Increasing interest rates can do nothing to increase supply, and the end of the lockdowns would see supply gradually return to normal, the Reserve reasoned. But higher rates could dampen the excess demand caused by all the extra government spending and rock-bottom interest rates that was applied to ensure the lockdowns didn’t lead to a lasting recession.
See how this analysis is undermined by claims there’s no sign of firms earning higher profits in the post-pandemic period? It implies that there’s no sign of excess demand, suggesting the surge in prices must have come only from supply disruptions and other cost increases.
In which case, the justification for maintaining high interest rates is greatly weakened. It implies that demand hasn’t been growing excessively and, rather than waiting for the supply problems to resolve themselves, we’re going to batter down demand to fit.
If so, that would be a very painful solution to a temporary problem. And, unlike the inflation problem we suffered in the 1970s, there’s no way this inflation surge can be blamed on excessive growth in wage costs.

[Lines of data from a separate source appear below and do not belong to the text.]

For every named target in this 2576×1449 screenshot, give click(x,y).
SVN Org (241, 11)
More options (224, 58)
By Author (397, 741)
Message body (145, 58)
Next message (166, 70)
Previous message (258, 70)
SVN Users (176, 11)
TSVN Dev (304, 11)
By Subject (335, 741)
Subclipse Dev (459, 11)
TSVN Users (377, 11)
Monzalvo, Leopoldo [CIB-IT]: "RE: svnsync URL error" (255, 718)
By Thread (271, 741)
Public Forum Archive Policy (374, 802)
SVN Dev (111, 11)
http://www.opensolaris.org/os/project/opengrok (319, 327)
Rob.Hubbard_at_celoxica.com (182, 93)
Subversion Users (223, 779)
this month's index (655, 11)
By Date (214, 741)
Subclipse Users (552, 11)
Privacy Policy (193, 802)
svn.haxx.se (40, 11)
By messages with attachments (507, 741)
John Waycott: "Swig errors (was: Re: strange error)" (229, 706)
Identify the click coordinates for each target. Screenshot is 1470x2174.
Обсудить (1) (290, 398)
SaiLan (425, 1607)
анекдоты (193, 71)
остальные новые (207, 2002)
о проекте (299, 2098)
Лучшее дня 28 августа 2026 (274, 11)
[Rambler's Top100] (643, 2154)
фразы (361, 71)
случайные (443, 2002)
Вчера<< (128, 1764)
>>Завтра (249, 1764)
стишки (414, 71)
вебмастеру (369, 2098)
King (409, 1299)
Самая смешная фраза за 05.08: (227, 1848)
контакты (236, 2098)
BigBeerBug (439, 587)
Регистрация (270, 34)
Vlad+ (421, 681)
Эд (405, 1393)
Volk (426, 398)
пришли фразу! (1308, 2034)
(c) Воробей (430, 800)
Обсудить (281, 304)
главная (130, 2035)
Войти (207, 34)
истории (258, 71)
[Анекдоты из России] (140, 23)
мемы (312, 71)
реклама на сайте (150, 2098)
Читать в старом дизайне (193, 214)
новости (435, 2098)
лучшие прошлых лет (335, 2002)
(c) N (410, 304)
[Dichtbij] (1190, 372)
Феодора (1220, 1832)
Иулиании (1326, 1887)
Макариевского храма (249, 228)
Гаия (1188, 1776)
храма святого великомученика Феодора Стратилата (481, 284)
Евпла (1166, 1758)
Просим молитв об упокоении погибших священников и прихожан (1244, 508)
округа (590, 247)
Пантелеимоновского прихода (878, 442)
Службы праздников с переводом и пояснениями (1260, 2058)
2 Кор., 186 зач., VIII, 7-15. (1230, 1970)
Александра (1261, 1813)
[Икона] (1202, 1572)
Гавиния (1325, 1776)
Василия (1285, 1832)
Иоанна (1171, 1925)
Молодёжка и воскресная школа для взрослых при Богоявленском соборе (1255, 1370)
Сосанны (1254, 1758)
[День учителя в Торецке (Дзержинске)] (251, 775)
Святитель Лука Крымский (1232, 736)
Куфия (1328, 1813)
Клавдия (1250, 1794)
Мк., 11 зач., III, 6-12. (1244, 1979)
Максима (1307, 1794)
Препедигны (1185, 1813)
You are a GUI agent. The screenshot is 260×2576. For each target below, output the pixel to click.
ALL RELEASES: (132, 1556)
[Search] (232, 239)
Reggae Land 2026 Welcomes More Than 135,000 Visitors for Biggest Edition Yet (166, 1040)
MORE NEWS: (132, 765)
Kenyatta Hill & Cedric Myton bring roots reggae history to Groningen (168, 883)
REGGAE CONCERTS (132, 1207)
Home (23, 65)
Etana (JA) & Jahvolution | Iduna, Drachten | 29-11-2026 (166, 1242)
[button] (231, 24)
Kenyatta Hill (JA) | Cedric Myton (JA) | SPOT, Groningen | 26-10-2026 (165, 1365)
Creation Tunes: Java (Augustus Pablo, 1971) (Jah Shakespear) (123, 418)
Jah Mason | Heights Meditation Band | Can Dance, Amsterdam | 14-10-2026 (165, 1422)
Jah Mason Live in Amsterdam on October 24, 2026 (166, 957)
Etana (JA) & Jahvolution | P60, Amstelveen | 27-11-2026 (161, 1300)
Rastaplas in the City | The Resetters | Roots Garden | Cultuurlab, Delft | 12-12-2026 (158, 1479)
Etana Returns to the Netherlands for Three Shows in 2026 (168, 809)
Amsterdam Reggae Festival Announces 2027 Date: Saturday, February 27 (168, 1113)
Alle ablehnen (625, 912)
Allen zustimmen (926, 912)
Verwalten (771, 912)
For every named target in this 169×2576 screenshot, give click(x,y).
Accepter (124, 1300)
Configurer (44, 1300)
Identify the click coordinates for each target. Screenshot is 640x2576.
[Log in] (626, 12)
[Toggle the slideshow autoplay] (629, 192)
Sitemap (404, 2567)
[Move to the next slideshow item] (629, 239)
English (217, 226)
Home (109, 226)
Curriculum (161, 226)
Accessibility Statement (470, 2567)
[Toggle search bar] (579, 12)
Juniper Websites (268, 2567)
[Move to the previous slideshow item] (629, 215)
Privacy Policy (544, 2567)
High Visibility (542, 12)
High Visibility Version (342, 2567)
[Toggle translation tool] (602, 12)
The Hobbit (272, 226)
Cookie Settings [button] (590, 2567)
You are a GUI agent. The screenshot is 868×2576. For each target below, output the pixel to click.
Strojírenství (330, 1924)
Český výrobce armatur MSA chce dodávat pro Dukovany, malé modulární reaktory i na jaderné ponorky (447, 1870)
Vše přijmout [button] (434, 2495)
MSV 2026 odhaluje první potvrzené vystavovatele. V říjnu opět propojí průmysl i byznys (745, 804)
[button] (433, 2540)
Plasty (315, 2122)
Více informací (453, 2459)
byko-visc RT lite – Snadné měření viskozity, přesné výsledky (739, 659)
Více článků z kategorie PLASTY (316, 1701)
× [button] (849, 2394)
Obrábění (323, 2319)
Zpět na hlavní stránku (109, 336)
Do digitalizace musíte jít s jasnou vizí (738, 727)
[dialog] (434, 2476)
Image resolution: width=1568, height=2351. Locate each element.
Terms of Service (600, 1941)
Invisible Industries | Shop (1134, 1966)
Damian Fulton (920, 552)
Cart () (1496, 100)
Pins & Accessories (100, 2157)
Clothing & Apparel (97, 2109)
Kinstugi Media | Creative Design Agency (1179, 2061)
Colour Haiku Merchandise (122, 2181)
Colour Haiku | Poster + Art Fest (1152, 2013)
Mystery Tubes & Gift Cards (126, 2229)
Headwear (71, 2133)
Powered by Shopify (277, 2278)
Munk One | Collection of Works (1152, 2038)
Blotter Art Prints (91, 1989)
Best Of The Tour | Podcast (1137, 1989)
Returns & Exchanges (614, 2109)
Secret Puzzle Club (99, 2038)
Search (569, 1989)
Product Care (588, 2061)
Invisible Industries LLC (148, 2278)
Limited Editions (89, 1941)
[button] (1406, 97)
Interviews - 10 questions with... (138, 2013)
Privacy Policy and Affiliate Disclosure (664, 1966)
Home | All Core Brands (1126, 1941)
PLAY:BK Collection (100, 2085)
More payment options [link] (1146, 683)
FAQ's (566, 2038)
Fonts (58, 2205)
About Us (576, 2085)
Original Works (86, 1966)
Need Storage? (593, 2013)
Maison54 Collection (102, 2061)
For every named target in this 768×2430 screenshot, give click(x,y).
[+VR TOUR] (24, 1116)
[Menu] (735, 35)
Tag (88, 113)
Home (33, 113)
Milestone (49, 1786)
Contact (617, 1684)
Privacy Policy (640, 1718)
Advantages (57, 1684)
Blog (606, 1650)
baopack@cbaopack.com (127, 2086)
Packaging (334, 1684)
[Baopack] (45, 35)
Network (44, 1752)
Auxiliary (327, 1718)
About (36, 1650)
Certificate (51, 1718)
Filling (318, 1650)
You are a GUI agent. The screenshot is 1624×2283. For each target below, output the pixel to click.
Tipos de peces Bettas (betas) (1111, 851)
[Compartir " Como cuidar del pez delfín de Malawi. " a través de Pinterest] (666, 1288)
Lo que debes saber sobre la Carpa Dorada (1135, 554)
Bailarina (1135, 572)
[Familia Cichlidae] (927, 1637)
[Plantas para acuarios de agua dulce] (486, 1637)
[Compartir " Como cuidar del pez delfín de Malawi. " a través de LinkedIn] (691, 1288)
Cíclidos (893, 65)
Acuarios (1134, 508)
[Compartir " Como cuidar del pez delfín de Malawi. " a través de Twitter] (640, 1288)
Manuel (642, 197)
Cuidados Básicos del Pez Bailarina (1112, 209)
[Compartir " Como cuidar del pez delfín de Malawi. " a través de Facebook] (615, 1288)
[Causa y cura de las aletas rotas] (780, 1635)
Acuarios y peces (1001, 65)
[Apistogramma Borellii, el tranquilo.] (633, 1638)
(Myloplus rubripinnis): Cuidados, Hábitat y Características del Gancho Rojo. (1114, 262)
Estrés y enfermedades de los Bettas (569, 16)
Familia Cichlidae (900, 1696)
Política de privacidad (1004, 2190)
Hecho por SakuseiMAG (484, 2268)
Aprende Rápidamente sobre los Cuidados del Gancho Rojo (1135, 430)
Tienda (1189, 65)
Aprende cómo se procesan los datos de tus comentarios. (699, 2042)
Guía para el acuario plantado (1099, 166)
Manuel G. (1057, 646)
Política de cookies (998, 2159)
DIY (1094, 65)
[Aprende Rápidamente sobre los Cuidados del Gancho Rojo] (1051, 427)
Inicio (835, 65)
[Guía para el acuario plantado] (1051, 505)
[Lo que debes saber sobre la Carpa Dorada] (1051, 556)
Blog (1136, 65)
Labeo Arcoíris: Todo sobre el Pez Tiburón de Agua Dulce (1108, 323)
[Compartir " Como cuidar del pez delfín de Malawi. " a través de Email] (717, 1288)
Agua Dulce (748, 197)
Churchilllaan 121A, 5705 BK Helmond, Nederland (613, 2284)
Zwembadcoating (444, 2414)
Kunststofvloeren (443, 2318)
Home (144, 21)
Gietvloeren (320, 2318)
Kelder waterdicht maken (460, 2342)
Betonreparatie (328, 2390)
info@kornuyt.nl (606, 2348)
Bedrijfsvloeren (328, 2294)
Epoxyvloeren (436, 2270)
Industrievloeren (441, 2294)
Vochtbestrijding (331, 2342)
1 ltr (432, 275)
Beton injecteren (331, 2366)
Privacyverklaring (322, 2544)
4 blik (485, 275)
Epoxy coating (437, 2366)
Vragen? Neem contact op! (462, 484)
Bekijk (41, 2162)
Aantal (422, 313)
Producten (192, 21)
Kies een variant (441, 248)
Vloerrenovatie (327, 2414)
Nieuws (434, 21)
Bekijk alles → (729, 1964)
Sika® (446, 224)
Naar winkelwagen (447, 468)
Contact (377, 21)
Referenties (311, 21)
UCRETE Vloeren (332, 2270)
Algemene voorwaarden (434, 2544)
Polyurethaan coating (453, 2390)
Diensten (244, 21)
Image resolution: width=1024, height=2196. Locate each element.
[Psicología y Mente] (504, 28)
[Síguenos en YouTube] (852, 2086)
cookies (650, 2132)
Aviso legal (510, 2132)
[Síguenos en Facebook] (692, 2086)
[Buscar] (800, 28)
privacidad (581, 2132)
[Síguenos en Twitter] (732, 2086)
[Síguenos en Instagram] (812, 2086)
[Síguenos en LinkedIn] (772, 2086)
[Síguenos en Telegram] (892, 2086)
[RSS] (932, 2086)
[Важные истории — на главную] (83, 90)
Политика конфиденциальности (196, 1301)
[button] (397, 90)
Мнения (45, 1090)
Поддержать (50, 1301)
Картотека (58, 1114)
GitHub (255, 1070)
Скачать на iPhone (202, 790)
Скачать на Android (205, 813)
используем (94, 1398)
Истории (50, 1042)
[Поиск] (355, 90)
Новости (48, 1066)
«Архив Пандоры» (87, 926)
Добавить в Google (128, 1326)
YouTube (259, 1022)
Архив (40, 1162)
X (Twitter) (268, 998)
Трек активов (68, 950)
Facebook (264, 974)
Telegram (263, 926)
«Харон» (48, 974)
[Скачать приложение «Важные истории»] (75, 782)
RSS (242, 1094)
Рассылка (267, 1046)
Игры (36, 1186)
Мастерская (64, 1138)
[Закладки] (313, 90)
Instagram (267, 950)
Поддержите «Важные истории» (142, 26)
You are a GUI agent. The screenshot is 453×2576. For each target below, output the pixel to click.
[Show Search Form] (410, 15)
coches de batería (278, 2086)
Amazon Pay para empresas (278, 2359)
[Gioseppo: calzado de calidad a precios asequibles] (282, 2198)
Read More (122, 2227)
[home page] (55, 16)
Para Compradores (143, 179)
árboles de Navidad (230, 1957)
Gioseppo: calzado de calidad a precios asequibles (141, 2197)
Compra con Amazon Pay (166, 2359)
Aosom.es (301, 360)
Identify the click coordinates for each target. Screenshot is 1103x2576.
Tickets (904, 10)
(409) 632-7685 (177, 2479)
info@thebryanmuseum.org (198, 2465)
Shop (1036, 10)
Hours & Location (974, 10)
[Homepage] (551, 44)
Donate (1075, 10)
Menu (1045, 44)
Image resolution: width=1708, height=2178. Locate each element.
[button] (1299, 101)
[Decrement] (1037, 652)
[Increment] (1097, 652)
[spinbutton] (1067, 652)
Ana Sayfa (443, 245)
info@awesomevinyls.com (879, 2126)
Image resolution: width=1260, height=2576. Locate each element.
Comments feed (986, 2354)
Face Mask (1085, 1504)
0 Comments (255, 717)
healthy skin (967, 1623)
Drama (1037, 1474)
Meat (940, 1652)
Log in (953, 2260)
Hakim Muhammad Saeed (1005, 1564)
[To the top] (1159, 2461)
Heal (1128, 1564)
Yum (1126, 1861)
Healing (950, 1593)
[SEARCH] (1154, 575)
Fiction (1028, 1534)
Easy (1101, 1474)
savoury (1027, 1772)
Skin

Real wage growth had been weak long before the pandemic arrived. And in 2020, many workers were persuaded to skip an annual wage rise in the belief that we’d entered a lasting recession. As we subsequently discovered, government handouts to business meant many businesses sailed through the pandemic with few scratches.
Why so many economists want us to believe that, despite decades of increased market concentration – more industries dominated by just a few huge firms – and despite excessive monetary and budgetary stimulus, profits never increase, I’m blowed if I know.
Ross Gittins is the economics editor.